Program Flow#

Without controls, a program will simply run from top to bottom, performing each command in turn. This would mean writing a lot of code if you wanted to perform the same set of actions on multiple different sets of data. Here we will learn how to control which parts of a program execute with if, and how to perform repetitive actions with the for loop.

The if function#

An if function performs a logical test – is something TRUE? – and then runs commands if the test is passed.

# If function
x <- 4
if(x >= 0){
    y = sqrt(x)
}

Here, we only want to calculate the square root of x if x is positive.

We can extend the use of if to include a block of code to execute if something is FALSE.

# If / Else
x <- -2
if(x >= 0){
    y = sqrt(x)
}else{
    cat("The result would be a complex number!")
}

You can go further by making if dependent on multiple logic statements, or use recursive if statements.

# Only allow integer square roots
x <- 4.2
if((x >= 0) & (x%%1==0)){
    y = sqrt(x)
}else{
    cat("The result would not be an integer!")
}

# Alternative method
if(x >= 0){
    if(x%%1==0){
        y = sqrt(x)
    }else{
        cat("The result would not be an integer!")
    }
}else{
    cat("The result would be a complex number!")
}

Exercises#

  • In the script window, copy the first if statement above and execute it. You should get the correct result, 2.

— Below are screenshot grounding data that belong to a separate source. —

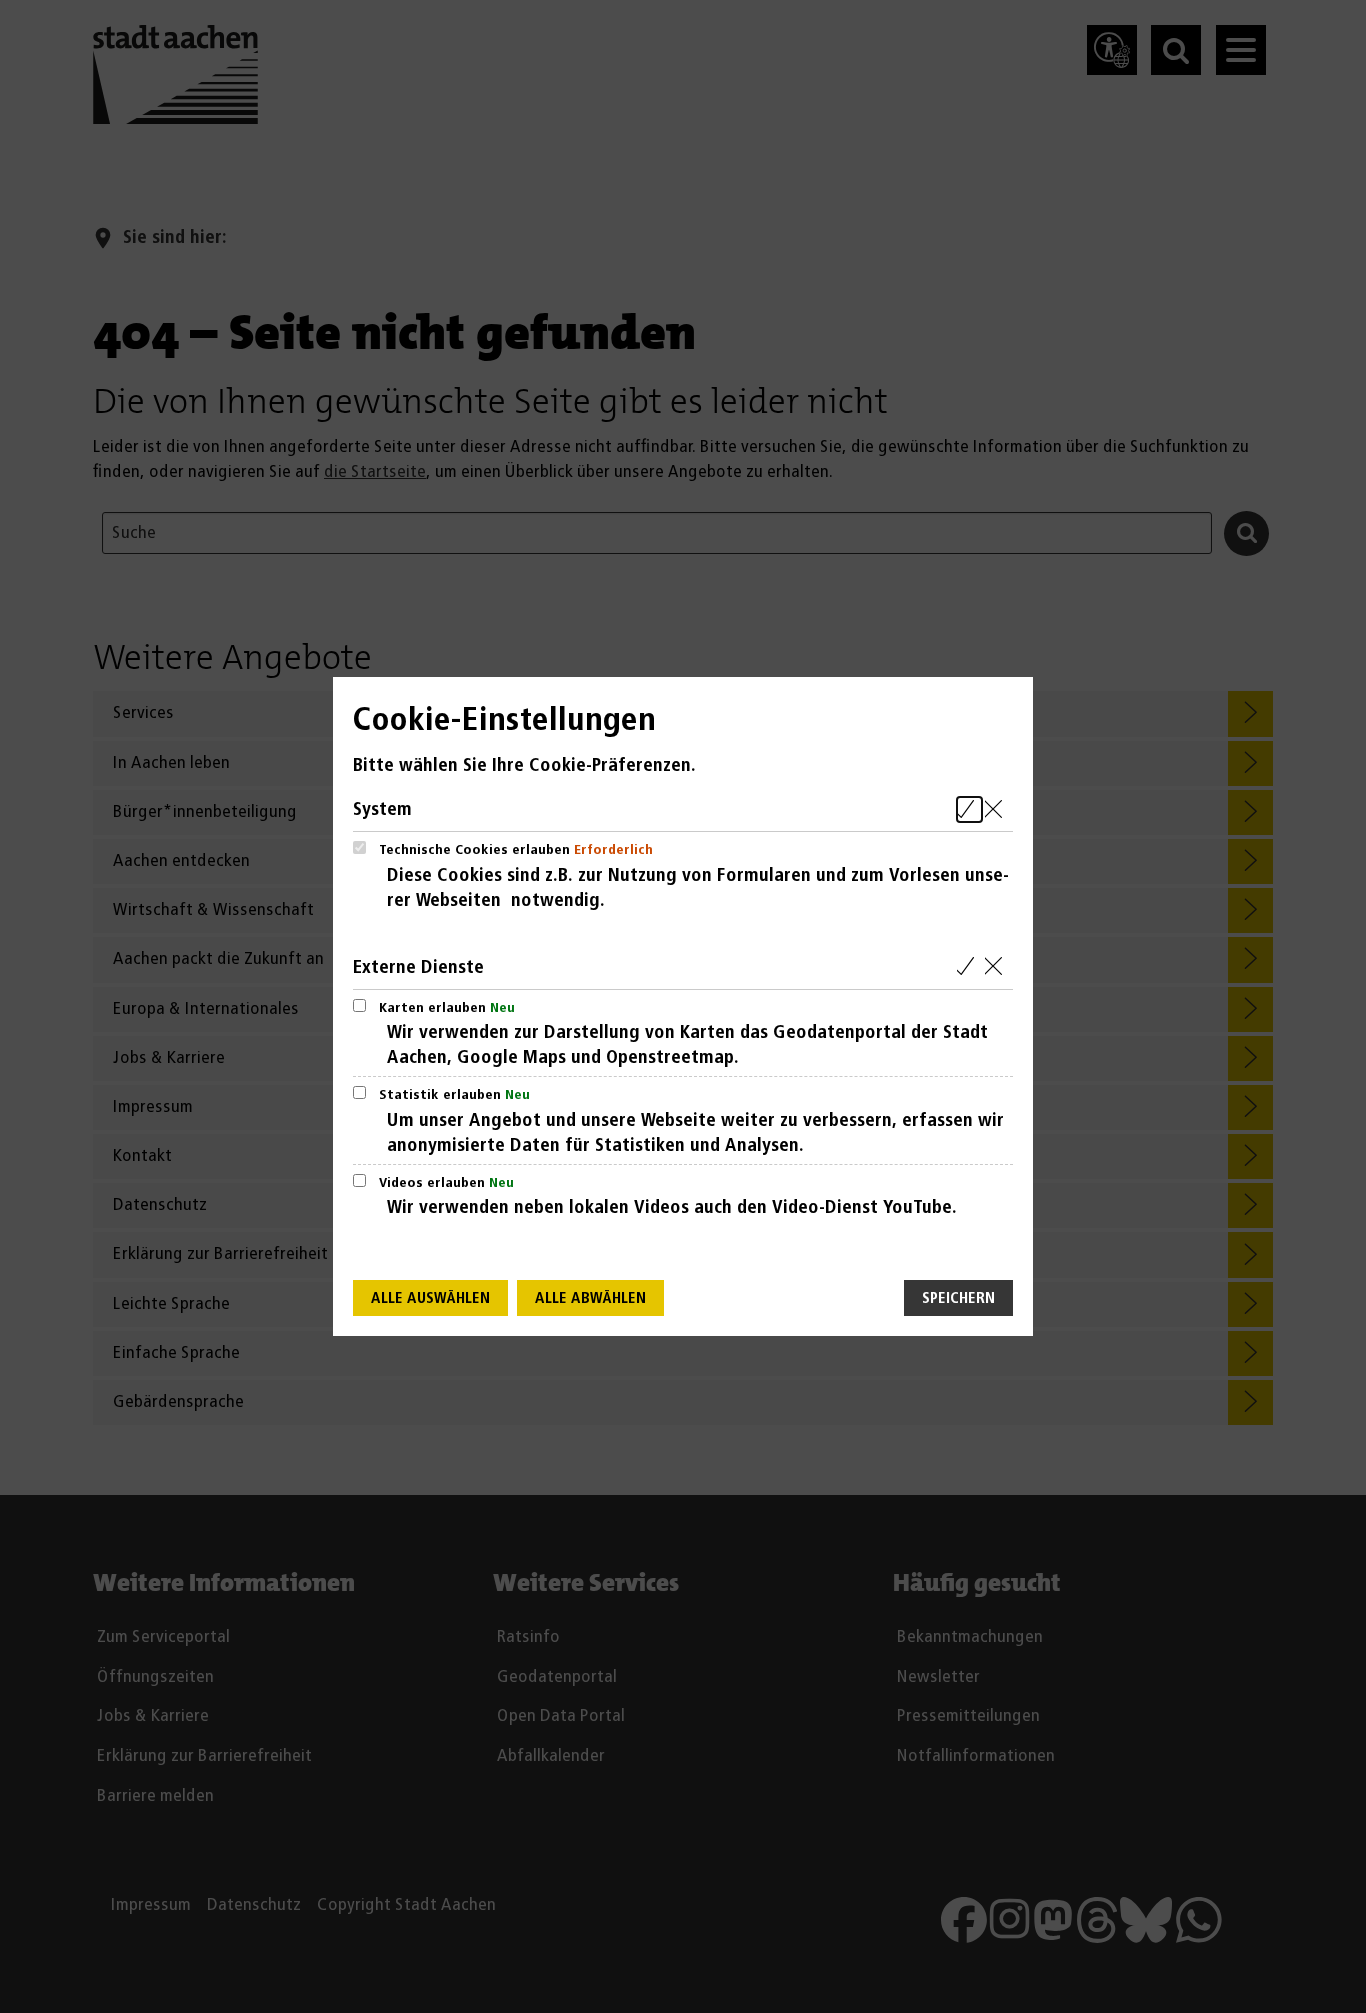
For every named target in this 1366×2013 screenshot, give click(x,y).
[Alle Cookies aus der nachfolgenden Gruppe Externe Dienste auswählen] (969, 967)
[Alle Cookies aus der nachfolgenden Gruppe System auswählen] (969, 809)
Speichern (958, 1298)
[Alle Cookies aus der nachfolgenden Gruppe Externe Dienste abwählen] (997, 967)
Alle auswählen (430, 1298)
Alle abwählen (590, 1298)
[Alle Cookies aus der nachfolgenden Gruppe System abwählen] (997, 809)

  • Now make x a negative value and execute the script again, what happens?

  • Add an else statement to your script as in the second example above and test it.

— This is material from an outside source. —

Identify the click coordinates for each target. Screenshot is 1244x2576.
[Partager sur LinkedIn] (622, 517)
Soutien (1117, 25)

  • Using either multiple logic statements or nested if statements, write a script that tests whether x is an even square number.

The for loop#

Whilst it’s very simple to run basic calculations on a vector or matrix of data, more sophisticated code is required for data.frames or when you want to perform complex functions on individual pieces of data.

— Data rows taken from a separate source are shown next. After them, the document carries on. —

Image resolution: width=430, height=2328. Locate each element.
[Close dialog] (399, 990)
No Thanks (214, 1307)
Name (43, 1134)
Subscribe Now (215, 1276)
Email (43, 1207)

The for loop is a basic programming concept that runs a series of commands through each loop, with one variable changing each time, which may or may not be used in the loop’s code. For instance we could loop through the numbers 1 to 10 if we wanted to perform an action 10 times, or if we wanted to use the numbers 1 to 10 each in the same calculation.

# A basic for loop
for(i in 1:10){
    cat("Loop!")
}

# A loop involving the loop variable
for(i in 1:10){
    cat(paste("Loop",i,"!"))
}

These are simple examples and don’t capture the results of the loop. If we want to store our results, we have to declare a variable ahead of time to put them into.

# A loop that gets results
data(EuStockMarkets)
plot(EuStockMarkets[,1])
movingAverage <- vector()
for(i in 1:length(EuStockMarkets[,1])){
    movingAverage[i] <- mean(EuStockMarkets[i:(i+29),1])
}
plot(movingAverage)

Note that an error was produced because when we reach the end of the time series, the data points we ask for don’t exist – we could adjust our loop to account for this by reducing the number of times we go through the loop so that we don’t reach past the end of the data.

Also, rather than refer to the pieces of data directly, we are using i to keep track of the index of the data we want to work with. This allows us to refer to data by its index, and therefore slice a moving section of data. In other circumstances, you can of course refer to items by their names.

Exercises#

  • Write a for loop that prints out a countdown from 10 to 1.

  • Using the EuStockMarkets data, make a plot of the FTSE data. Note that this data is not a data.frame but a time.series - you can find out more with ?ts.

  • Using a for loop, calculate a moving average and make a corresponding vector of time points with the centres of each average.

  • Add the moving average to the plot using the lines function.

The *apply functions#

Consider that we might want to calculate an average of each of the data sets in the EuStockMarkets data over time. We can write a loop to do this:

# Calculate stock market average
stock_average <- c()
for(i in 1:nrow(EuStockMarkets)){
    stock_average[i] <- mean(EuStockMarkets[i,])
}

Although this seems brief, it can quickly become a lot of code when you want to work with multidimensional data, and although you won’t notice on this small amount of data, it is slow.

Instead, it would be easier to identify the function we are interested in using and simply apply it to our data.

# Using the apply function
stock_average <- apply(EuStockMarkets,1,mean)

The function works by giving it a matrix or data.frame (or here, a time.series also works), telling it whether you want to run the function across rows (1) or columns (2) and then the function you want to use. As a fourth argument you can give a list of additional arguments for the function you are running.

The apply function is for matrices and data.frames, but you can run lapply for a list, vapply for a vector, or sapply works for both.

Exercise#

  • Using the apply function, find the mean and standard deviation (sd) of the four data sets over time.

  • Make a plot of the mean against the sd.

  • Use linear regression to determine if there is a correlation between the mean and sd of this data and add a trend line to your plot.